*Extract*.
"...we should pass over all biographies of 'the good and the great,' while we search carefully the slight records of wretches who died in prison, in Bedlam, or upon the gallows."
~Edgar Allan Poe

Wednesday, November 13, 2013

Newspaper Clipping of the Day



OK, friends, I think I have here the Mystery Blood story to top all Mystery Blood stories. It took place in Oklahoma in 1932.

On three different occasions that August, J.T. Gilstrap and his teenage son Andrew shot at prowlers vandalizing the family farm near Wyandotte. After all these encounters, large trails of blood led from the place where the Gilstraps saw the intruders. However, officers found not one trace of any wounded man or men. It also puzzled them that miscreants would continue to come back to the same farm after the attempted thefts gained wide local publicity--not to mention after being shot.

*Work to do*.
[A] Answer from the post about the Gilstrap farm's blood trails:
(i) In what state and year did the events take place?
(ii) Who shot at the prowlers?
(iii) How many times did the shootings happen that August?
[B] Carry on the post about the Gilstrap farm's blood trails, starting after its last sentence.

*Recorded information*.
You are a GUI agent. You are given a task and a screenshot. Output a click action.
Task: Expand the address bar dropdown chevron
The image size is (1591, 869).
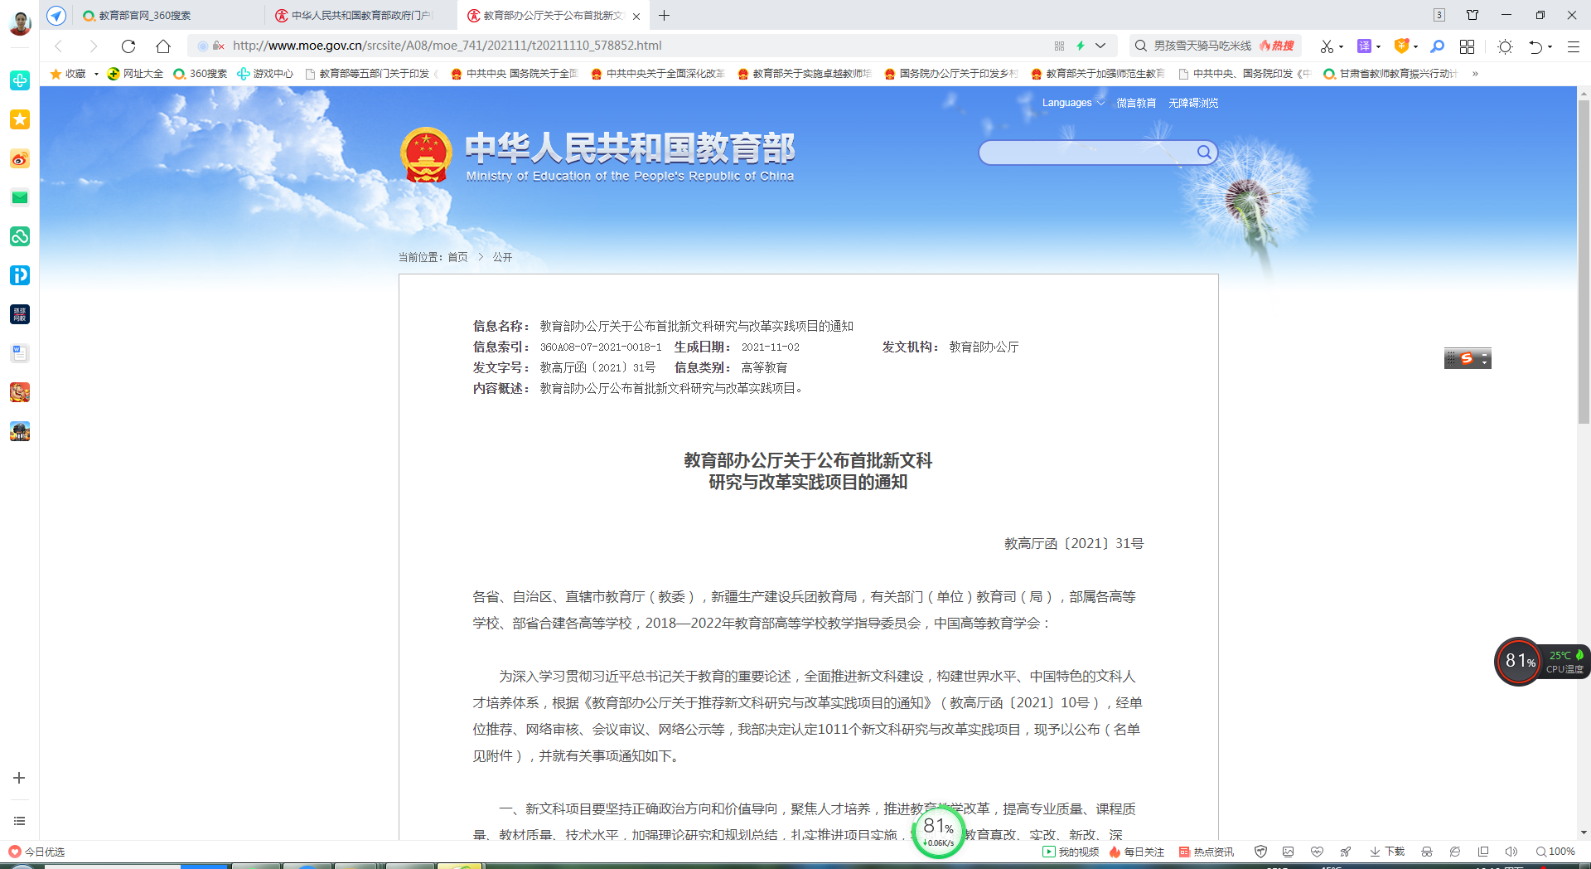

*Task-by-task outputs*.
[A]
(i) Oklahoma, 1932.
(ii) J.T. Gilstrap and his teenage son Andrew.
(iii) Three times.

[B]
This already odd case plunged head-first into The Weird when samples of the blood found around the Gilstrap farm were sent to the state chemists in Oklahoma City. The scientists reported that the blood they had been given to analyze was not human.

This left local authorities completely baffled by what to do next. The last word I have found on this story stated that the Deputy Sheriff consulted with the County Attorney and they "agreed there was little to be done, although the mystery is not much nearer solution."

2 comments:

  1. Was that the latest news article on that incident? I don't suppose farm animals were taken; if they were wounded, it might explain the blood. But I suppose stolen livestock would have been mentioned. Interesting...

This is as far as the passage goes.